The five base nodes - the four corners and the centre - are, in most implementations, always considered active. Therefore, the error and radius values for these nodes are unused and can be left unset if you wish. In practice, however, with the central node being at the top level minus one, its error and radius will have been computed by taking into account EVERY descendant node in the map, all the way down to the mass of leaf nodes. Its radius will be the largest in the map - because it will encompass every other radius - and its error will at least be as large as the largest in the map.

Assuming linear indexing and your triangle's points are called i, j, k, with i being the apex and j to k being the longest edge, the index of the midpoint is computed by taking the average of the indices contained in j to k. Using DWORDs as the indexing type, you can do it like this:

inline DWORD ChildIndex(DWORD j, DWORD k)
{
return (j+k) >> 1;
}

The index of the SW of the map is zero, while the NE is the last node in your file.

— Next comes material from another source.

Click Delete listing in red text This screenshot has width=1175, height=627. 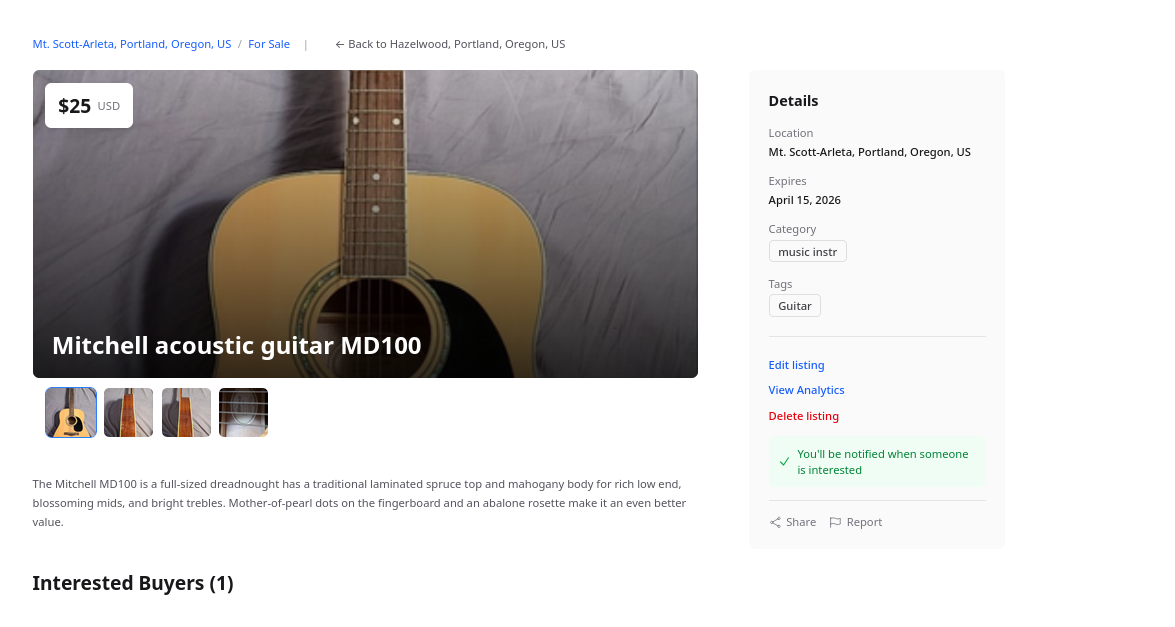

I still don't understand how you go about traversing from the bottom up. If you go through each node how do know where it will be in the process of recursing from top down?
The logic of pre-processing in a bottom-up fashion is quite complicated. You can do it less efficiently, but it would still work, by using a similar recursive algorithm to your top-down refinement method, except I think you have to process the entire map twice to ensure error and radius values are propogated up to both parents.

process
{
fill entire file with zeroes

may do this more than once
{
subprocess western triangle
subprocess northern triangle
subprocess eastern triangle
subprocess southern triangle
}
}

subprocess
{
if(not on bottom level)
{
compute child index
compute and write location to child node
compute and write the error to child node - take the maximum
subprocess left child triangle
subprocess right child triangle
write error to parent (apex of current triangle) - take the maximum
compute and write radius to parent - take the maximum
}
}

When I say "take the maximum" you use the max() macro to ensure you don't overwrite any useful data that may have already been written to that node because this approach will visit each one more than once.

Even if I've made an error in the above pseudo code, you should now have enough insight into SOAR to get your own implementation working.



Excellent, thanks for your help! Now, when you said earlier "its un-inflated bounding sphere must at least straddle, or be fully within the viewing frustrum, and the inflated (with the error value) bounding sphere must encompass the camera’s viewpoint" What do you mean by that? I have a function that checks if a bounding sphere is in the viewing frustrum... I do this with the radius, but what do you mean by the inflated sphere must "encompass"...?
Having a look at your ASCII art and your description, I realized that there are very very similar to
Quote:progressive meshes


Here is a link to an article by Hugues Hoppe talking about progressive meshes and their implementation
progressive meshes

basically you have 2 operations

ecol(s,t) that collapses the edge s-t
the triangles {s,t,L} & {s,t,R} are removed and the new mesh looks like at the bottom

the information to make the inverse of ecol is recorded before each ecol operation

A---B
|\0/|
|0s0|
|/|\|
L0|0R
|\|/|
|0t0|
|/0\|
C---D

after ecol
A---B
|\0/|
L-s-R
|/0\|
C---D

with the vsplit operation you get back to the original mesh with the help of the recorded information
http://www.8ung.at/basiror/theironcross.html
Quote:Original post by Funkymunky
Excellent, thanks for your help! Now, when you said earlier "its un-inflated bounding sphere must at least straddle, or be fully within the viewing frustrum, and the inflated (with the error value) bounding sphere must encompass the camera’s viewpoint" What do you mean by that? I have a function that checks if a bounding sphere is in the viewing frustrum... I do this with the radius, but what do you mean by the inflated sphere must "encompass"...?


I meant to say that if the sphere touches at least one of the frustrum planes or is fully within the frustrum it is considered active as long as it satisfies the error condition, which determines when the camera is close enough to consider a node active. The paper explains frustrum culling better than I can on page ten.